ベッドの上にいたまま手を伸ばせる世界には、手を伸ばし続けた。
行きたい。友人の待つ学校に。
行きたい。心躍る冒険へ。
行きたい。ため息が出るほどロマンチックな恋愛の世界に。
行きたい。行きたい。行きたい。
――――生きたい
(もし、もう一度生まれることができるなら、私、今度は思いっきり外を走ってみたい)
そう涙を溢しながら、少女の生は17年で幕を閉じた。
――そんな願いが天に届いたのか。
真っ白な光に包まれ眠っていたリリアーヌは赤ん坊の声で目を覚ます。
それは少女が夢中になって手を伸ばした、憧れの世界……ラビントス魔法学園物語の世界に新たに誕生した自分の産声だった。
◆
魔法とドラゴンが存在し、豊かな森と鉱山、美しい海を有するアーヴァンド王国。
150年続く王家に長く仕え、穏やかな一族の気質ゆえ宮中での出世は無かったが、細々と貴族の暮らしを続けてきたアスタロッド伯爵家。
その伯爵家の長女として生まれたリリアーヌは幼い頃から聡明で、そして活発な少女だった。
「リリィ、そんなに急いで走ったら転んでしまうわよ。気をつけて」
「はぁいお母さま! でもそろそろ月光薔薇の結晶ができる頃なの! 私、待ちきれないわ!」
「温室に行くのも良いけれど、午後からはテーブルマナーの先生がいらっしゃるから忘れないでね!」
「はーい!」
太陽の光を受け青銀に輝く髪をなびかせながら、黄水晶の瞳を好奇心でいっぱいにした少女は手入れの行き届いた庭を駈ける。

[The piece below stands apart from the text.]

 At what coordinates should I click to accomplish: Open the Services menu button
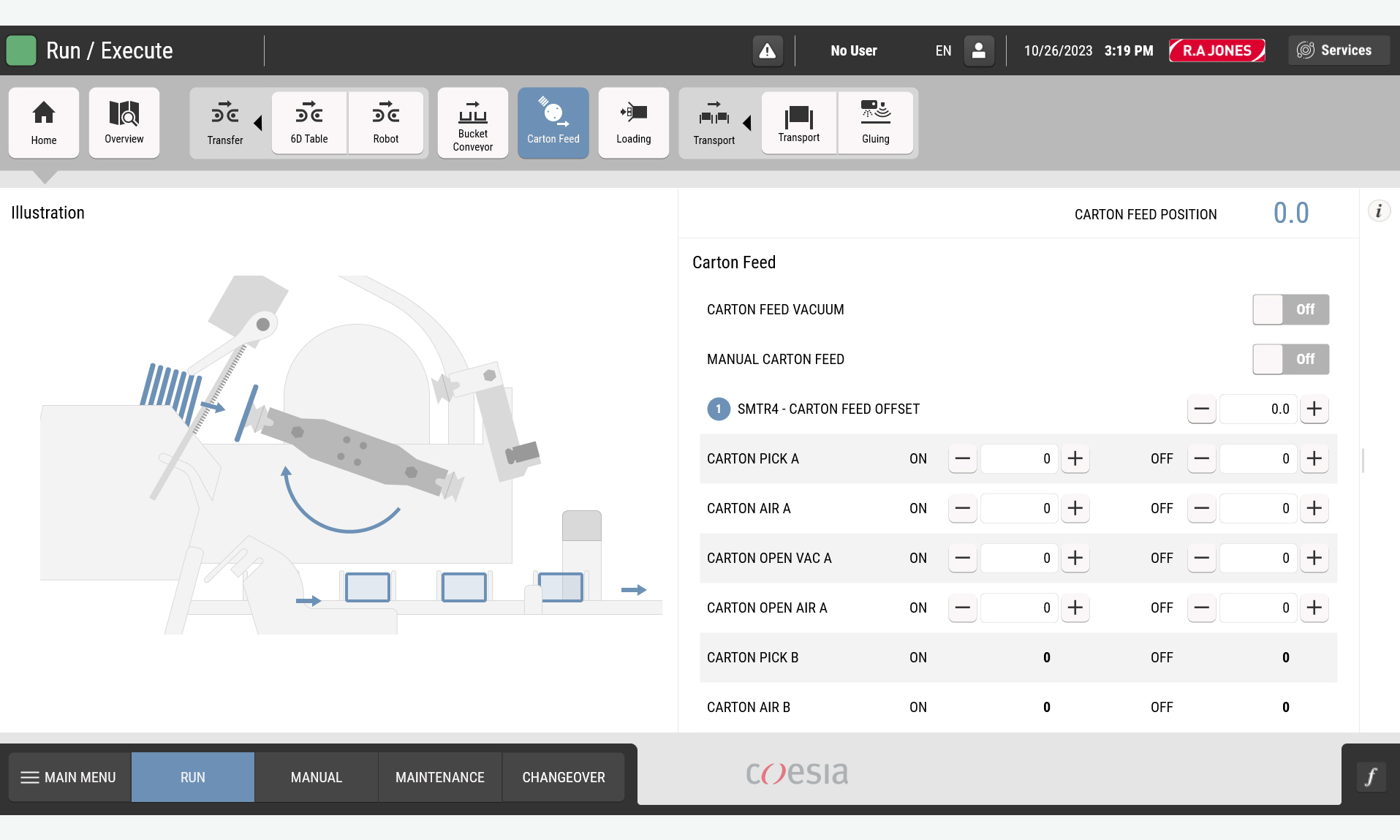(1338, 50)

リリアーヌ6歳。小花柄のエプロンドレスから伸びた足は軽やかに大地を蹴り、ふっくらとした頬はツヤツヤと健康的だ。
――そう。自分は今、こんな風に走っても息が苦しくならないし、心臓も痛くならないのだ。
無性に嬉しくなって両手を広げ、甘やかな花の香りが薫る風を受ける。
自分が生まれた世界は、ヒロインの恋愛のための乙女ゲームの世界。
更にそのゲームの世界の中で、リリアーヌはライバルキャラですらない、辛うじて【リリアーヌ】という名前がウィンドウに表示されていただけの脇役キャラ。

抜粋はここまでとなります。